The three victims failed to exit as 12 additional firefighters arrived on the scene through a call-back method and began fire suppression and search-and-rescue operations. Victim #2 was located, removed and transported to a nearby hospital, where he was pronounced dead. Victim #1 and Victim #3 were later found and pronounced dead on the scene.

NIOSH Recommendations
The NIOSH report made the following recommendations in relation to this incident:

· Ensure that adequate numbers of staff are available to immediately respond to emergency incidents;
· Ensure that incident command conducts an initial size-up of the incident before initiating firefighting efforts, and continually evaluates the risk vs. gain during operations at an incident;
· Ensure firefighters are trained in the tactics of defensive search;
· Ensure that fire command always maintains close accountability for all personnel at the fire scene;
· Ensure that fireground communication is present through both the use of portable radios and face-to-face communications;
· Ensure that a trained rapid intervention team (RIT) is established and in position immediately upon arrival; and
· Ensure that firefighters wear and use PASS devices when involved in interior firefighting and other hazardous duties.

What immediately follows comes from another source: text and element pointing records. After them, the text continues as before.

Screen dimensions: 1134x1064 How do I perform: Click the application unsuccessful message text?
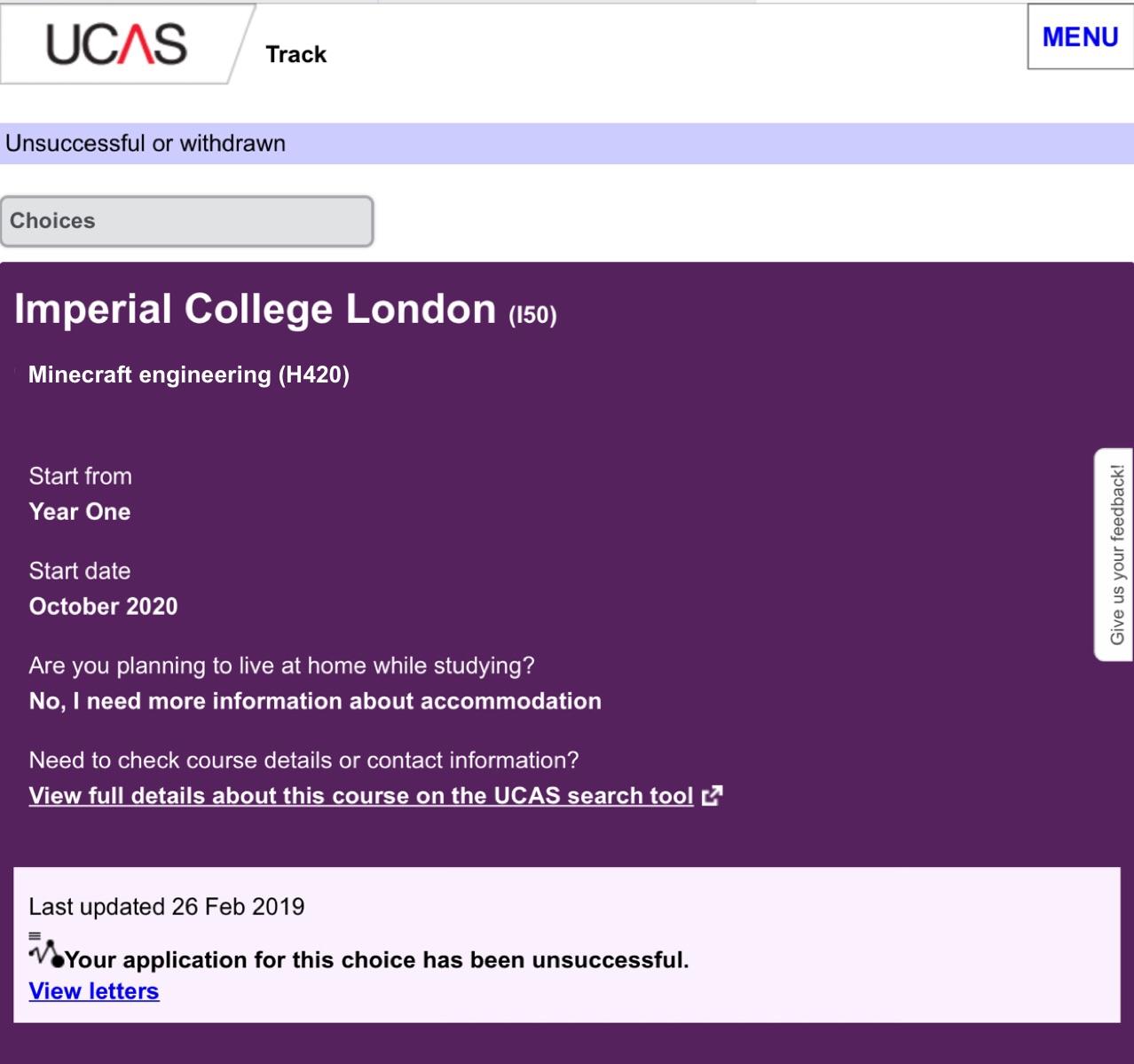(x=376, y=960)
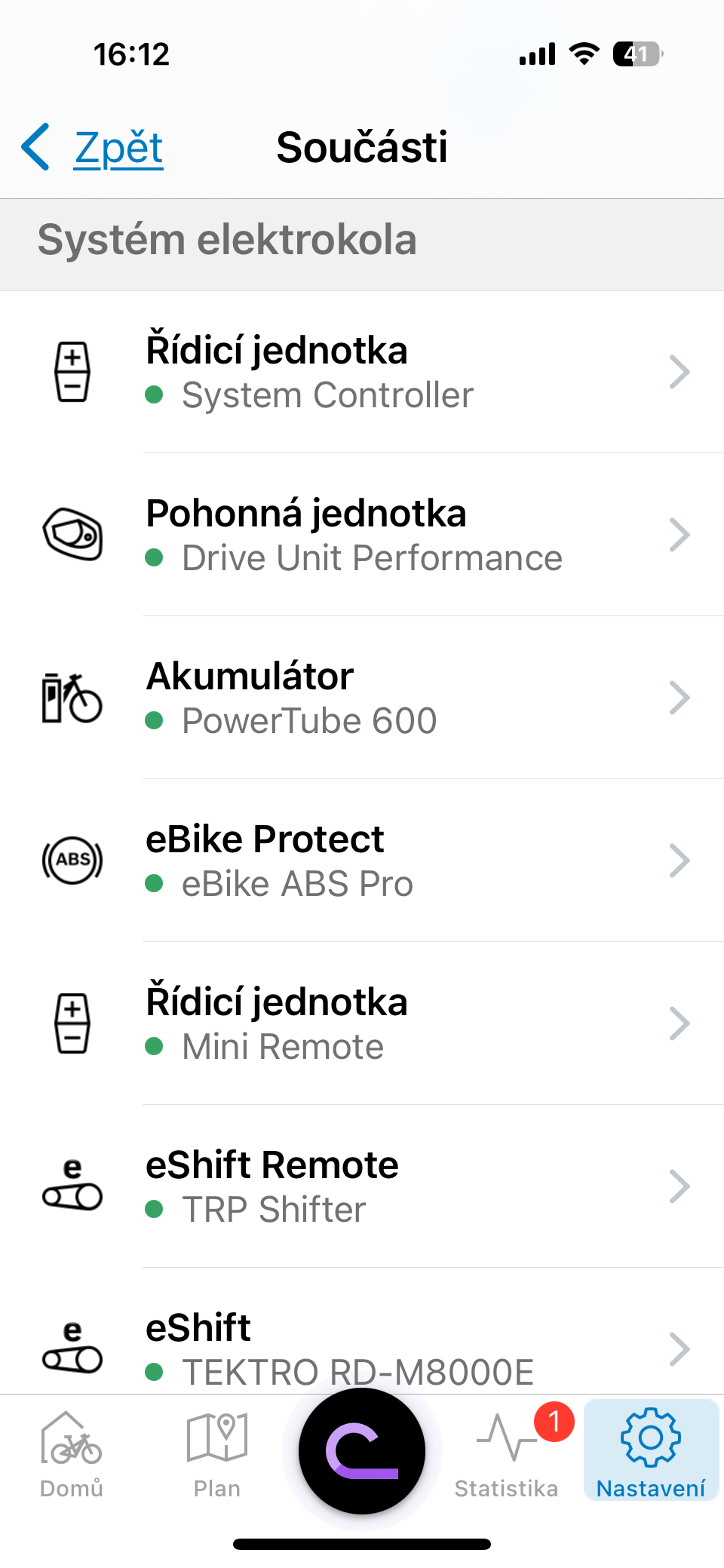Image resolution: width=724 pixels, height=1568 pixels.
Task: Tap the eShift Remote chain icon
Action: click(x=72, y=1186)
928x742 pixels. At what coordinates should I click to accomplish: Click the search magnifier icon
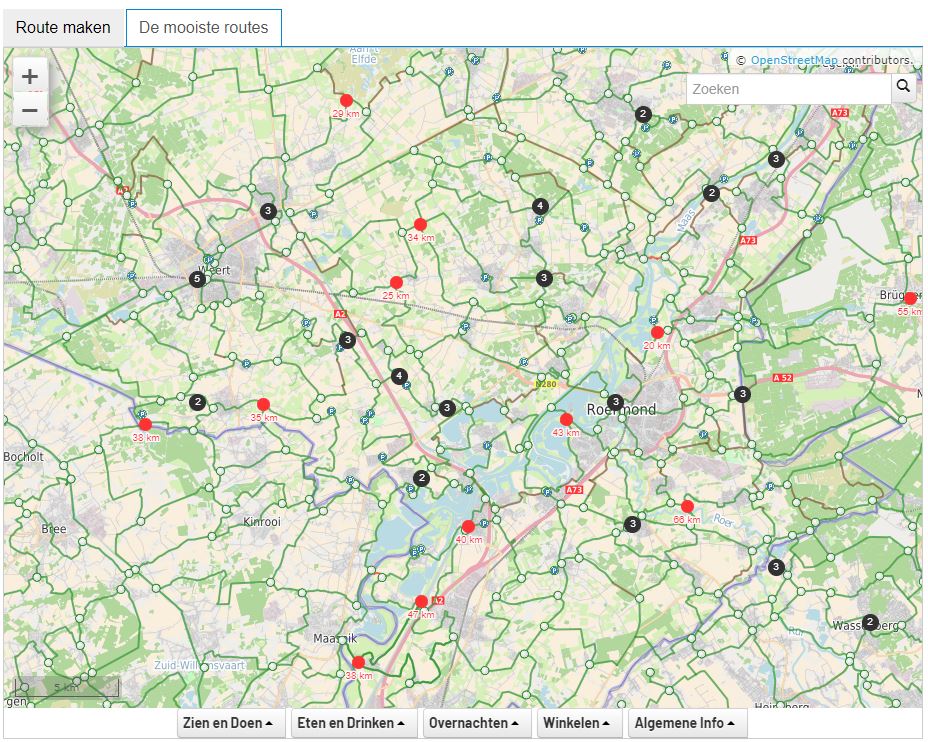[903, 88]
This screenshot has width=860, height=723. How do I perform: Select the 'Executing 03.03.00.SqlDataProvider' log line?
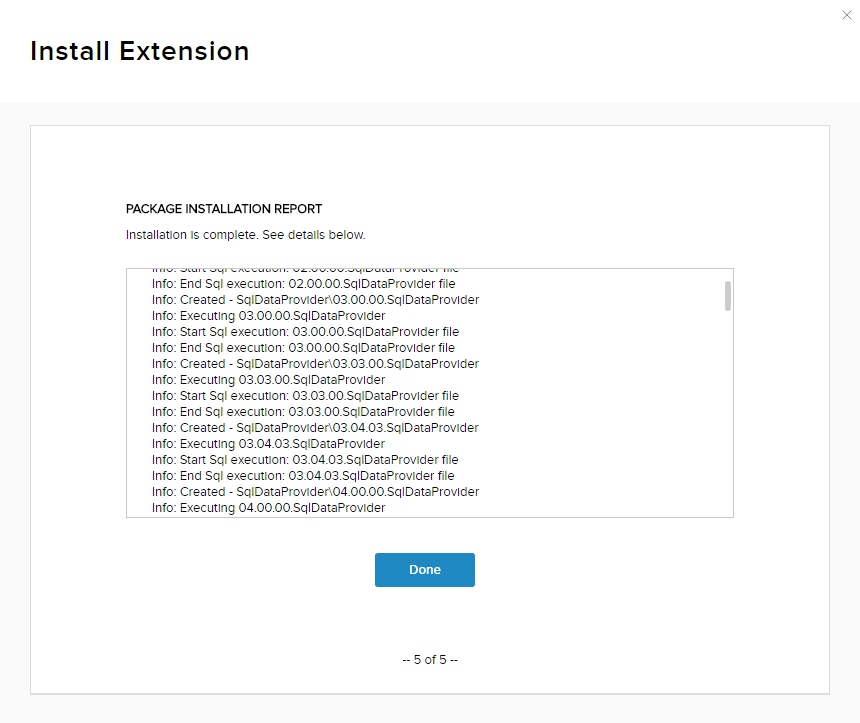[x=268, y=380]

Chief Mark Wessel addressed each of these recommendations in the 2004 interview, including this comment about staffing: “This is what we learned: It’s not how many you respond with, it’s what you do with them when you arrive. If you lose perspective of the whole picture, it doesn’t matter how many you have.”

Share the Knowledge
Following this incident and the NIOSH investigation, the Keokuk Fire Department has made every effort to share what they’ve learned. Chief Wessel has been a passionate spokesperson, talking freely about his own role in the incident and about what others can learn from it. “You don’t have to experience what Keokuk experienced,” he says. “Why is it, we all know if we are punched in the nose, it is going to hurt like hell? Yet some of us still have to pick a fight to believe it. Let Keokuk be your punch in the nose. Let our incident be your incident. Study it. Pick it apart. Plug it into your operating procedures.”